Dips are much harder to address because they represent destructive interference where sound waves cancel each other out. Imagine two waves colliding in perfect opposition – when one wave pushes, the other pulls, effectively canceling each other out. The result is a point in your room where certain frequencies practically disappear. It’s as if someone punched a hole in the sonic fabric of your room.
This is why equalizers, despite their apparent promise, can’t solve these nulls. When you try to boost a frequency that’s being canceled by destructive interference, you’re essentially trying to amplify nothing. The fundamental problem – those opposing sound waves – remains unchanged. You can turn up the volume all you want, but the waves will still cancel each other out. It’s like trying to fill a hole in the air; no matter how much air you blow into it, the hole remains, because it’s de!ned by the surrounding air pressure.
Think of it this way: if you have two identical waves that are perfectly out of phase, doubling their amplitude doesn’t create sound, but just a bigger cancellation. Physics is stubborn that way. You simply cannot create energy where destructive interference exists. Any attempt to boost these frequencies with EQ usually results in increased distortion, as your amplifier works harder while the fundamental acoustic problem remains unchanged.

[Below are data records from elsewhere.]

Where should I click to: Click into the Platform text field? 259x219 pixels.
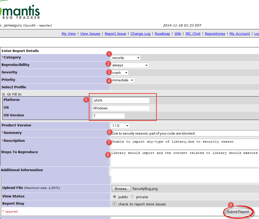121,101
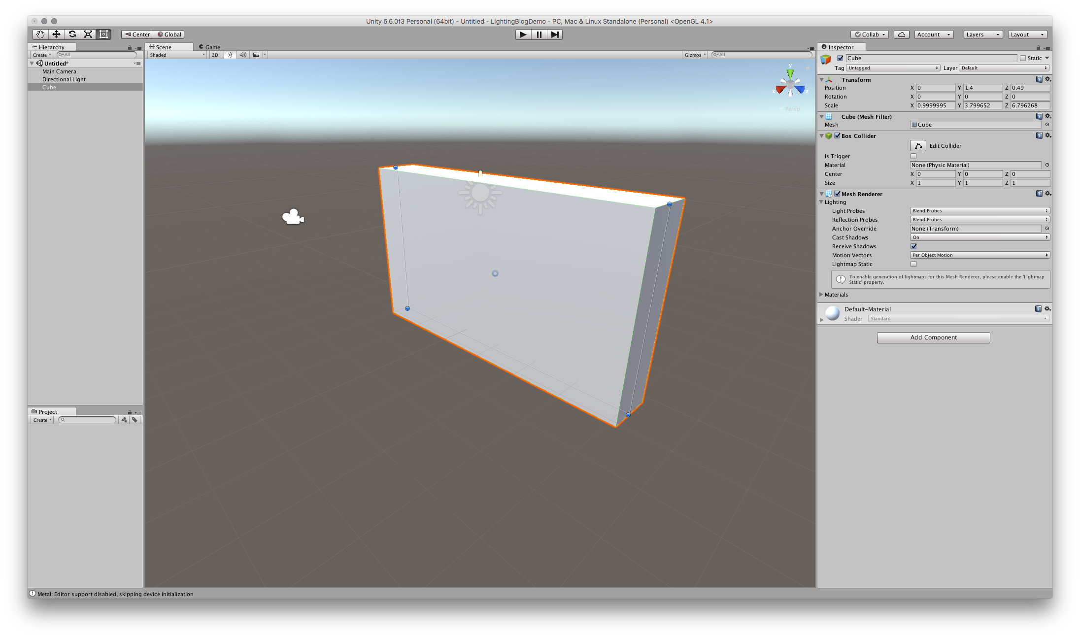Screen dimensions: 1080x638
Task: Click the Box Collider component icon
Action: (x=830, y=136)
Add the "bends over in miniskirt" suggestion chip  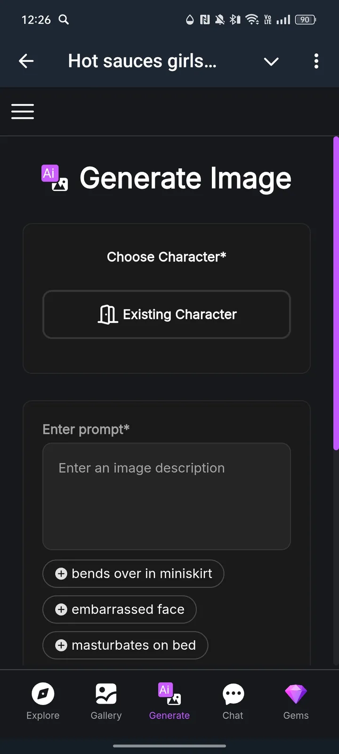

Strategies for dealing with dips include:
Position Changes
Move listening position in 6-inch increments
Map the null points in your room
Consider raising or lowering the listening position
Try moving speakers away from walls in 2-inch increments
Experiment with speaker toe-in angles
Strategic Subwoofer Placement
Creates a new sound source from a different angle
Bass wavelengths combine differently from the new position
Room modes affect the sub differently than main speakers
Multiple sources smooth overall response
Multiple Subwoofer Approach
Consider 2–4 subwoofers
Place them asymmetrically
Use different distances from corners
Adjust phase relationships between subs
Fine-tune crossover points
Room Layout Modifications
Try different speaker wall orientations
Consider a long-wall versus short-wall setup
Experiment with asymmetrical arrangements
Change room furnishing positions
Remember the golden rule: you can always reduce energy at a peak, but you cannot add energy at a null. This is why professional studios often design rooms from scratch with carefully calculated dimensions to minimize problematic nulls.
Early Reflections
These are trickier to measure but critical to control. Thankfully, you can locate these reflection points using nothing more complex than a mirror. The technique is beautifully simple yet remarkably accurate.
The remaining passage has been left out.